Text:
----------------

Women Should Not take Dating Advice from their Girlfriends

I will need to qualify that statement: MOST women should not take advice from MOST of their girlfriends. My friends should take advice from me, for sure! 🙂

I’ll tell you a story about my best friend, Sunshine. She is just that, a ray of sunshine in my life and in the world. She is super tall and long and super blonde (naturally) and light and smiley and full of positive cheer. She swishes into a room, almost floating, and everything changes. I love being next to her. If we were in kindergarten, I would tell everyone we were twins, but the opposite.

She was raised in the south by rich, white, Christians (my description, not hers!) – a southern belle of sorts. She had an idyllic childhood, marrying once after college and is still happily married to the same man. She’s never worked outside the home since having kids and is a total domestic diva.

I am tall and tan with dark hair and dark eyes. I was raised in the Portland rain by hippies. I had what I call a nerve-wracking childhood and was a bit of a wreck in my 20s and had been married twice by age 30.

Sunshine’s perfect-on-paper husband is hot, but he’s not my type. She loves my fiance but he’s not her type. And when it comes to dating, while we want the same things (I call it the white picket fence) we are so different and respond to people so differently that how could she tell me what to do?

She would never try and she is immensely understanding and non-judgemental but when I dated a total d*ck, she didn’t really say anything until it ended because I really liked him. She wanted me to be happy and she didn’t want to be in the middle had it all worked out.

----------------

Data extract:

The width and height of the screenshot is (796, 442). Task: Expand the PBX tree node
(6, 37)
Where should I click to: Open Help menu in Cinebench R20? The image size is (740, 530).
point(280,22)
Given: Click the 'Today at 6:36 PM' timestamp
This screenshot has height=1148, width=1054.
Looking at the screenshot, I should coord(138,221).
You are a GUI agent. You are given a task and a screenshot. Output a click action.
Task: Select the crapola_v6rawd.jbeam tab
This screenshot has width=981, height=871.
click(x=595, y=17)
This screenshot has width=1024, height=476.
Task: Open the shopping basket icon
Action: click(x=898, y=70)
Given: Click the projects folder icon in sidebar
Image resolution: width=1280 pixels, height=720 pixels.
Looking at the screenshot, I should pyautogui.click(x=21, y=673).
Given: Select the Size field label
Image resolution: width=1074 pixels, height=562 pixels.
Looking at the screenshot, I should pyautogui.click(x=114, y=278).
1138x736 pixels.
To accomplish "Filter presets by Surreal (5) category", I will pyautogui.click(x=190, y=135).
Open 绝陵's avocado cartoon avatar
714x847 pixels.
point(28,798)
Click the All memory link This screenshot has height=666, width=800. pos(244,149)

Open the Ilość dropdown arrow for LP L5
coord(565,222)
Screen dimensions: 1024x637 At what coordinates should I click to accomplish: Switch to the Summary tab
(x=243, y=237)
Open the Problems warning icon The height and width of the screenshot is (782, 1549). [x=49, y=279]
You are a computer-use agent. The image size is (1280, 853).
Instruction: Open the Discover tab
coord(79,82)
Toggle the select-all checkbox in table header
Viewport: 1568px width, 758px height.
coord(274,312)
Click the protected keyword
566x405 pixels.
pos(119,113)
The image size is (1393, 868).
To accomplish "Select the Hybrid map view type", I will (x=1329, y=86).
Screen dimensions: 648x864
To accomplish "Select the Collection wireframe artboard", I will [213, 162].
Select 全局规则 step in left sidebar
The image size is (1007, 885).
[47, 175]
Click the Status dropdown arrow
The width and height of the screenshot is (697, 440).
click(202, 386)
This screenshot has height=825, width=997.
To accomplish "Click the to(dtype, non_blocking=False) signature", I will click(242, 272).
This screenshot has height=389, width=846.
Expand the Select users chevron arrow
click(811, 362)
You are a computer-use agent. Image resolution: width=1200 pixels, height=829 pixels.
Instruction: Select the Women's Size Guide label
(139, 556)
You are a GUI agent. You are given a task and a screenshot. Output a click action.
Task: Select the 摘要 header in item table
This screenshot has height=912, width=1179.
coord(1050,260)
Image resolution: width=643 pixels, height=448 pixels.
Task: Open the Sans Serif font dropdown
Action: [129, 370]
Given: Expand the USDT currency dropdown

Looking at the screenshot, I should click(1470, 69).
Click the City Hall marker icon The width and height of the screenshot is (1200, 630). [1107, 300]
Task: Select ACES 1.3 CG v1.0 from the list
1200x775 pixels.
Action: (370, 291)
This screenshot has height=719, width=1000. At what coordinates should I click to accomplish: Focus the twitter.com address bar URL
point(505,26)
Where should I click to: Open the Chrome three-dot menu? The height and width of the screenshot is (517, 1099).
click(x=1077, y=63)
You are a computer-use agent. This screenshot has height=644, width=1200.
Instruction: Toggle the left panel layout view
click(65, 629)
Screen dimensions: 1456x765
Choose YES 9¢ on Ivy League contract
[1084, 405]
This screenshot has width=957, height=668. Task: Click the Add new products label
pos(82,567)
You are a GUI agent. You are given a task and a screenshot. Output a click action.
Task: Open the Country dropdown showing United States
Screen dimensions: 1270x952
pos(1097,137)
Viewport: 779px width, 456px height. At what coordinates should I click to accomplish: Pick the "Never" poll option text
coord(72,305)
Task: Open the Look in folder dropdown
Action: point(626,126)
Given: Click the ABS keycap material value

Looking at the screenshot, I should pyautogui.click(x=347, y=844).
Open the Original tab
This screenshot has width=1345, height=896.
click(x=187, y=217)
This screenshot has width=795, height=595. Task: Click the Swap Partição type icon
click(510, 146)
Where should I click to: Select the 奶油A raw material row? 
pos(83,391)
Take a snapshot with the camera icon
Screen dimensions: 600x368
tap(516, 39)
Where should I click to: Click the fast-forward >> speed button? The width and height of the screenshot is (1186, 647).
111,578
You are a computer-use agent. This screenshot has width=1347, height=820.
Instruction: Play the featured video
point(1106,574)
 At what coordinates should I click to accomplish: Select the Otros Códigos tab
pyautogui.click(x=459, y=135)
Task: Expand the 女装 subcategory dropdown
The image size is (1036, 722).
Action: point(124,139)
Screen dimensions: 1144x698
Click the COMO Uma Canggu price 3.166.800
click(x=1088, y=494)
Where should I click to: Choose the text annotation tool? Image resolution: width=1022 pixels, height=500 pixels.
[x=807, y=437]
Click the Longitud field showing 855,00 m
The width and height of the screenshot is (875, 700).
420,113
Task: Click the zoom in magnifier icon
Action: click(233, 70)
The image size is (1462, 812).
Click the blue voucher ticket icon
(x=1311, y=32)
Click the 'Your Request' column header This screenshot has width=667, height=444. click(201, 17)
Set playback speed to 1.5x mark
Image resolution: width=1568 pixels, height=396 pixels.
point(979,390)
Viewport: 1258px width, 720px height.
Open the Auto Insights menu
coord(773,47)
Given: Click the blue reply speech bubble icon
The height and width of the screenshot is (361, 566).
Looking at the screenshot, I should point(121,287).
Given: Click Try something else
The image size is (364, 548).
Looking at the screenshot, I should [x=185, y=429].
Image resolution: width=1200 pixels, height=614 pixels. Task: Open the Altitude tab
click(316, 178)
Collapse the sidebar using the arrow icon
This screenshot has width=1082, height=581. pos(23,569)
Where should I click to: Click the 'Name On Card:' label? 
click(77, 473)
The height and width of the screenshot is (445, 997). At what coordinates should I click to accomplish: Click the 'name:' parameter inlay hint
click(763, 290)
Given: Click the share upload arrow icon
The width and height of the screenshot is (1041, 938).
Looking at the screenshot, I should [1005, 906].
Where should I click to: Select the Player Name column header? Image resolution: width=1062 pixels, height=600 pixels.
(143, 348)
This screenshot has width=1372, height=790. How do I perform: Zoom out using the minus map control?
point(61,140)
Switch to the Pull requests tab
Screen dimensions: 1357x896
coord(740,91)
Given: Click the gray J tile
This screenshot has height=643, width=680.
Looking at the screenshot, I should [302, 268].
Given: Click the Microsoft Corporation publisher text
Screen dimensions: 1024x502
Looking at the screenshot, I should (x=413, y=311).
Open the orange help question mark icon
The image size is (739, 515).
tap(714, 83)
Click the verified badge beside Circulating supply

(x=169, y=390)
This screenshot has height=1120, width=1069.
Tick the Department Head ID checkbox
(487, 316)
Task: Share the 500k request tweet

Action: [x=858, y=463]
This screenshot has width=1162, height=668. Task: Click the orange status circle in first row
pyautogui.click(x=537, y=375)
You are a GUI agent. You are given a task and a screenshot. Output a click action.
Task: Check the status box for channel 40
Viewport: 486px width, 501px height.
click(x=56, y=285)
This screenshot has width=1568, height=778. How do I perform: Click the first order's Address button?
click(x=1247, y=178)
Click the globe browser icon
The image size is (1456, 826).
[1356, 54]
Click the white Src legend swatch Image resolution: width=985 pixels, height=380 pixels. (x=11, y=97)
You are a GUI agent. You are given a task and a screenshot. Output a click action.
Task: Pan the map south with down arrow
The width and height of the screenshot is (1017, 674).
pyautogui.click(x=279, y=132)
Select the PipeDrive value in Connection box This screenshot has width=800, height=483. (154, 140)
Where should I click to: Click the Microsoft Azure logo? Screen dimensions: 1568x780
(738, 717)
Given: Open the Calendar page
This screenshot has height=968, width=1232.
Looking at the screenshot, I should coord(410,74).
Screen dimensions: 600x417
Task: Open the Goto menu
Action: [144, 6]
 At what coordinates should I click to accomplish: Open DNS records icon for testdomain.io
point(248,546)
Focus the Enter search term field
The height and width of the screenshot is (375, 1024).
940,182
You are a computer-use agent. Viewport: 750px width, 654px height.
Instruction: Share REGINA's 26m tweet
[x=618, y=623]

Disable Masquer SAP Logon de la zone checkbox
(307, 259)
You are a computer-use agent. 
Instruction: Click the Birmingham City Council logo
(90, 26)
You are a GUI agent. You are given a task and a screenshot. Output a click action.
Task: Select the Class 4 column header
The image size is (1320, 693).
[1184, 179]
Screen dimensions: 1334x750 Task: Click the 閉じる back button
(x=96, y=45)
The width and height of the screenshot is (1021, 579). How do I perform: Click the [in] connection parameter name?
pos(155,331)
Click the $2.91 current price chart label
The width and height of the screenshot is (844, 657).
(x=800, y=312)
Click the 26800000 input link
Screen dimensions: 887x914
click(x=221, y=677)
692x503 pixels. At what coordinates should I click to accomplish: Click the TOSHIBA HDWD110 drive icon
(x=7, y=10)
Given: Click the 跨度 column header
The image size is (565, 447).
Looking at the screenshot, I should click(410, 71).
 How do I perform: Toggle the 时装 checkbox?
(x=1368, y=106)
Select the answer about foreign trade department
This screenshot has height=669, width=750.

----------------

Your goal: Retype the piece about taking dating advice from girlfriends, the text shown above the records, word for word from start to finish.

Solution to this problem:
Women Should Not take Dating Advice from their Girlfriends

I will need to qualify that statement: MOST women should not take advice from MOST of their girlfriends. My friends should take advice from me, for sure! 🙂

I’ll tell you a story about my best friend, Sunshine. She is just that, a ray of sunshine in my life and in the world. She is super tall and long and super blonde (naturally) and light and smiley and full of positive cheer. She swishes into a room, almost floating, and everything changes. I love being next to her. If we were in kindergarten, I would tell everyone we were twins, but the opposite.

She was raised in the south by rich, white, Christians (my description, not hers!) – a southern belle of sorts. She had an idyllic childhood, marrying once after college and is still happily married to the same man. She’s never worked outside the home since having kids and is a total domestic diva.

I am tall and tan with dark hair and dark eyes. I was raised in the Portland rain by hippies. I had what I call a nerve-wracking childhood and was a bit of a wreck in my 20s and had been married twice by age 30.

Sunshine’s perfect-on-paper husband is hot, but he’s not my type. She loves my fiance but he’s not her type. And when it comes to dating, while we want the same things (I call it the white picket fence) we are so different and respond to people so differently that how could she tell me what to do?

She would never try and she is immensely understanding and non-judgemental but when I dated a total d*ck, she didn’t really say anything until it ended because I really liked him. She wanted me to be happy and she didn’t want to be in the middle had it all worked out.